I rather like the ankle support of boots, myself.


----------



## JohnJ0906 (Jan 22, 2007)

MDShunk said:


> I rather like the ankle support of boots, myself.


Same here. There is always crap laying around on a job site just ready to twist your ankle if you are not careful, and I think the boots help protect my ankles.


----------



## TOOL_5150 (Aug 27, 2007)

I have rolled my ankle a couple times, to where i herd stuff snap when it happened. As far as ankle protection with walking on uneven surfaces, what brand of boot do you prefer?

~Matt


----------



## MDShunk (Jan 7, 2007)

TOOL_5150 said:


> I have rolled my ankle a couple times, to where i herd stuff snap when it happened. As far as ankle protection with walking on uneven surfaces, what brand of boot do you prefer?


I think everyone's body is built a little different, so different boots might suit one person best but not another. Every time a boot poll comes up, Redwing's seem to always get top marks. Myself, I have no particular favorite. I rotate between a few pairs to keep from getting sore feet (and stinky boots). They're all different brands. Every style supports you in a different way. As far as ankle support goes, it seems to me that if your boots are properly laced up and tied, it shouldn't really matter what brand you use.


----------



## JohnJ0906 (Jan 22, 2007)

TOOL_5150 said:


> I have rolled my ankle a couple times, to where i herd stuff snap when it happened. As far as ankle protection with walking on uneven surfaces, what brand of boot do you prefer?
> 
> ~Matt


IMO, the most important thing is that they fit the individual well.

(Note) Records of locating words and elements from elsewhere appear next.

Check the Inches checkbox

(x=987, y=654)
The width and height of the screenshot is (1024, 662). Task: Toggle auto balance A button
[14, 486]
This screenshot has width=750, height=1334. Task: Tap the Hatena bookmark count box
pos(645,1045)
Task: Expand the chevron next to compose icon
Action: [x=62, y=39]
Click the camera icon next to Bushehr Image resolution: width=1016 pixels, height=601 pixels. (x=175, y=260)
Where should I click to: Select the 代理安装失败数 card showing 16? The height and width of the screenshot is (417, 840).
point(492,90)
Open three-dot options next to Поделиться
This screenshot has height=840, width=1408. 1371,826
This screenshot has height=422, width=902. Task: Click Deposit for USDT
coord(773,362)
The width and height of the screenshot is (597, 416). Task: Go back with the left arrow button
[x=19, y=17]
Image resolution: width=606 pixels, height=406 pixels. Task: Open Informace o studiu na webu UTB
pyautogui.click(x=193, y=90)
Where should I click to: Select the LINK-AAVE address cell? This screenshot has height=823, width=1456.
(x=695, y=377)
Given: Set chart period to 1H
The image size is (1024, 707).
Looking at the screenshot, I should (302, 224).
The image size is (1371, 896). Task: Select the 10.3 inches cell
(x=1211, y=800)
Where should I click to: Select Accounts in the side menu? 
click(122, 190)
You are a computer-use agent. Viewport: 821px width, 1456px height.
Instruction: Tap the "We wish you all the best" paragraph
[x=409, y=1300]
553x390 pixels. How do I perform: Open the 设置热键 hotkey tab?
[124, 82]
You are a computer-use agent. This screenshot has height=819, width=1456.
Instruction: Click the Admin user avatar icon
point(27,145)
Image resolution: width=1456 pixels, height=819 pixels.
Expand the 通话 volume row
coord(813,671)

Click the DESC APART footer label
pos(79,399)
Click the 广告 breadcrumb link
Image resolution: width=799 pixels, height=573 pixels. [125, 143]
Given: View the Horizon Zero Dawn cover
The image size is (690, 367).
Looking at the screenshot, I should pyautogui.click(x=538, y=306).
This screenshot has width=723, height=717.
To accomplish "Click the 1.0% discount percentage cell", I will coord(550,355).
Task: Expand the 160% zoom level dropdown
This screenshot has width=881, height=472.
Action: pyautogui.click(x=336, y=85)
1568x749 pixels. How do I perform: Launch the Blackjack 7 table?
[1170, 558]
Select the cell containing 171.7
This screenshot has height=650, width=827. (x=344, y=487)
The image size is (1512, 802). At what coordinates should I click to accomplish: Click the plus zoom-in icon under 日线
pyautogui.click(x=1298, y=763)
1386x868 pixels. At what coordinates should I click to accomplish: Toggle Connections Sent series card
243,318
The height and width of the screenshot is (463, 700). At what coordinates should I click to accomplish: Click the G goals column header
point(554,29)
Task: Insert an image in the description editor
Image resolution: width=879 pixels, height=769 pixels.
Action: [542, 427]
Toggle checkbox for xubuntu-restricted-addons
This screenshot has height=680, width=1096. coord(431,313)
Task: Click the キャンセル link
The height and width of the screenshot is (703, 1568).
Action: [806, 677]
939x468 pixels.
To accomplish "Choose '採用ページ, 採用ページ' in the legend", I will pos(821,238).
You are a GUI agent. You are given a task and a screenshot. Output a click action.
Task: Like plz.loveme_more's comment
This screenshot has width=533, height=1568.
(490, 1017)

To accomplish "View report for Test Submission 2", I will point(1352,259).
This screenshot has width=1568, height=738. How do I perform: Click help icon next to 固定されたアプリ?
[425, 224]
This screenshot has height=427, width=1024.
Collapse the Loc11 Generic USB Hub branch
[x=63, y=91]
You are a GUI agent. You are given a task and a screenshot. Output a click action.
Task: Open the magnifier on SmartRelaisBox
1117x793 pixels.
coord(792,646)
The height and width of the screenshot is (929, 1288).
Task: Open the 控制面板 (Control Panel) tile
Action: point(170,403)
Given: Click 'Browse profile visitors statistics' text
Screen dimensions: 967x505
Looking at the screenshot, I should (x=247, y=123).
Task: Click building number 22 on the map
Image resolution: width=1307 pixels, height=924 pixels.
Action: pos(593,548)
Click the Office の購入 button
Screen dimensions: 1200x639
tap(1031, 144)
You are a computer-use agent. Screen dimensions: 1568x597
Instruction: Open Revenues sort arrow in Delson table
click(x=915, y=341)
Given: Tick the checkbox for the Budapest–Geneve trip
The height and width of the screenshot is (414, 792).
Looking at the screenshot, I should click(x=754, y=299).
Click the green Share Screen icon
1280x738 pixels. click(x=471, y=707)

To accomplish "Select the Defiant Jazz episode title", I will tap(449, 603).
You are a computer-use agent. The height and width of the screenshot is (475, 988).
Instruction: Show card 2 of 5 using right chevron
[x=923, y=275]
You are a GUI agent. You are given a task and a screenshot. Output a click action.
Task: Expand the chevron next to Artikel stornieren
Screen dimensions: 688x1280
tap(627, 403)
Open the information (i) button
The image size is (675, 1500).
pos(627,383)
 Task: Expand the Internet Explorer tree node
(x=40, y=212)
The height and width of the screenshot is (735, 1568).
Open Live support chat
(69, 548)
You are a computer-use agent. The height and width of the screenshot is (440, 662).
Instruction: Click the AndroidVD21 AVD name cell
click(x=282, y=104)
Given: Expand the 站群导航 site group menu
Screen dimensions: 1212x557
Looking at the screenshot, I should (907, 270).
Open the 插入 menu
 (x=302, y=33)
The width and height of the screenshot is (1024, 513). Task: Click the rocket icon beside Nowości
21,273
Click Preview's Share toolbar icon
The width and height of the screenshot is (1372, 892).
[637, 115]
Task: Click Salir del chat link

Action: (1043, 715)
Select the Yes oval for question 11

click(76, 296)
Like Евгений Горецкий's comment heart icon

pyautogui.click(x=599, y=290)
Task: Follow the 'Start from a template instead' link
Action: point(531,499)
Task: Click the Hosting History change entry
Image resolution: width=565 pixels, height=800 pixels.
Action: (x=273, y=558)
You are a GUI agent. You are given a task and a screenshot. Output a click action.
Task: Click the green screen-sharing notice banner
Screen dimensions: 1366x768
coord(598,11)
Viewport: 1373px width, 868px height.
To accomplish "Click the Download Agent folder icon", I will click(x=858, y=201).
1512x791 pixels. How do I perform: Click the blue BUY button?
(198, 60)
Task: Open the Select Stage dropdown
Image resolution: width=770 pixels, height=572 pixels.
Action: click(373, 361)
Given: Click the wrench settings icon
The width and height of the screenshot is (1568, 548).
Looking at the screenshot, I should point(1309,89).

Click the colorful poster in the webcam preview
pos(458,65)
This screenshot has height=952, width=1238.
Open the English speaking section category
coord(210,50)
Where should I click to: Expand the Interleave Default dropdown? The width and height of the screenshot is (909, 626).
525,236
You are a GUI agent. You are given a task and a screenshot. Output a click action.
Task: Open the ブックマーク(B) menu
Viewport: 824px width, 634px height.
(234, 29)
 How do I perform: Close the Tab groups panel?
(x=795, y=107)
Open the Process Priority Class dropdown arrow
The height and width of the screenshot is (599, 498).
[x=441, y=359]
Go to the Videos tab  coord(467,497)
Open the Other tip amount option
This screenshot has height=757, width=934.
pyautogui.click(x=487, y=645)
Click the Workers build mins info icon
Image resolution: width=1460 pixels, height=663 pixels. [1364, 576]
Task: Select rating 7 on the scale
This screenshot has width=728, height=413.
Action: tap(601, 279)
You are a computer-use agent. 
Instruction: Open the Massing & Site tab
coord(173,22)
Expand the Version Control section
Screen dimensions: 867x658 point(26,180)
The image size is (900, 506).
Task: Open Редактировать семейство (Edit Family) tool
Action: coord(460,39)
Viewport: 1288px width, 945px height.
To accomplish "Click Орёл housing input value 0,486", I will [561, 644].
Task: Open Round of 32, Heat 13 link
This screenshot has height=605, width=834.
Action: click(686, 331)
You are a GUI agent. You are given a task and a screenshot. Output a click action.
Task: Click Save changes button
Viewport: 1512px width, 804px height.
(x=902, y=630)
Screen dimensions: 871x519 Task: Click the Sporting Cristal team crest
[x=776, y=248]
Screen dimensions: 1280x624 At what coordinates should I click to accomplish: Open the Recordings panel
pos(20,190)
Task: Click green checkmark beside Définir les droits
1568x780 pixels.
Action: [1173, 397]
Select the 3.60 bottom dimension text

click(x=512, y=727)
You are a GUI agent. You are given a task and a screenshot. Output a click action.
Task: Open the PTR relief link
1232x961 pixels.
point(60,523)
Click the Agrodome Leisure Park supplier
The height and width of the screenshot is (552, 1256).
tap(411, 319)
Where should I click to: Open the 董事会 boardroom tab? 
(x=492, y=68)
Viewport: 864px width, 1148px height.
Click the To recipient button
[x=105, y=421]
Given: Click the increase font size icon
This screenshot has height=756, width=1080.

That is one of the reasons I prefer Red Wings. Most brands don't come in a B width.


----------



## william1978 (Sep 21, 2008)

Boots here.


----------



## Mike_586 (Mar 24, 2009)

Depends on where I'm working and what kind of site it is, but the vast majority of the time I wear safety shoes.

I just keep my boots in my truck for the times I run into situations where I don't think the safety shoes will be enough, or the general demands 'x' inch high boots.


----------



## Toronto Sparky (Apr 12, 2009)

Boots save your legs if working all day on ladders.


----------



## bobelectric (Feb 24, 2007)

8" carolinas or,this time,i got 8' WOVERINES,FOR THE BROWN COLOR,`sorry about the caps.


----------



## InControl (Mar 20, 2007)

Definitely steel toed boots. I work around machinery that leaks oil and other fluids, so slipping is my biggest concern. Over the past 8 years, I've purchased wolverines with the slip resistant soles and im still working. Chalk it up to the boots or my ninja like skills.


----------



## JvH87 (Jul 21, 2009)

Steel toed boots, just bought a new pair 
Jallatte Jalartic. Very comfy


----------



## Lhaimbhee (May 28, 2009)

I actually have a pair of carolinas myself and before i had a pair of stanleys but i have to say that the carolinas are more comfortable in comparison.


----------



## thekoolcody (Aug 30, 2008)

I wear These:
http://www.redwingshoes.com/productdetails.aspx?prodid=1605


----------



## Lhaimbhee (May 28, 2009)

i found a link to my shoes, i thought i would add the link to them as well...
http://www.carolinashoe.com/item.asp?ItemID=1823
although i dont think my were as expensive as the red wings


----------



## mattsilkwood (Sep 21, 2008)

i prefer boots but for a different reason, ive gotten use to wearing them pretty much all the time to the point that it just kills my calves if i wear tennis shoes or anything without a heel for very long. 

i wear 8" carolinas, had pretty good luck with them and theres pretty much no break in period where you hate life.


----------



## Toronto Sparky (Apr 12, 2009)

Loved the steel toe/shank in my boot when I worked airside at the airport.
Every time you walk in they made you carry your boots though the detector.. Oh joy.
Added 5-10 extra minutes to a smoke break. ( for some reason they don't like you smoking on the tarmac? Jet fuel is combustible? who would have known?)


----------



## Boneshaker (Jul 31, 2009)

Boots over shoes all day long. They offer far greater ankle support. No matter what you choose it has to be comfortable or you will be miserable each and every minute of each and every day.


----------



## Faultfinder1 (Apr 21, 2009)

When I was supervisin' I wore Danner steel toe shoes, kind of like tennis shoes but with a steel toe.

When I went back to working for a living (before I got injured) I went back to boots for the extra ankle support needed while digging. Timberland Pro w/composite safety toes - will never buy steel toes again! There is just no comparison. 

Over the years I have tried many brands of work boots, and to be honest I hated Red Wings the most. Too dern heavy and clunky, not any more or less comfortable than other boots, and didn't hold up any better. Just my opinion.

If you haven't tried composite safety toe boots you are missing out, seriously. The difference in weight makes all the difference at the end of the day. 

www.faultlocating.com


----------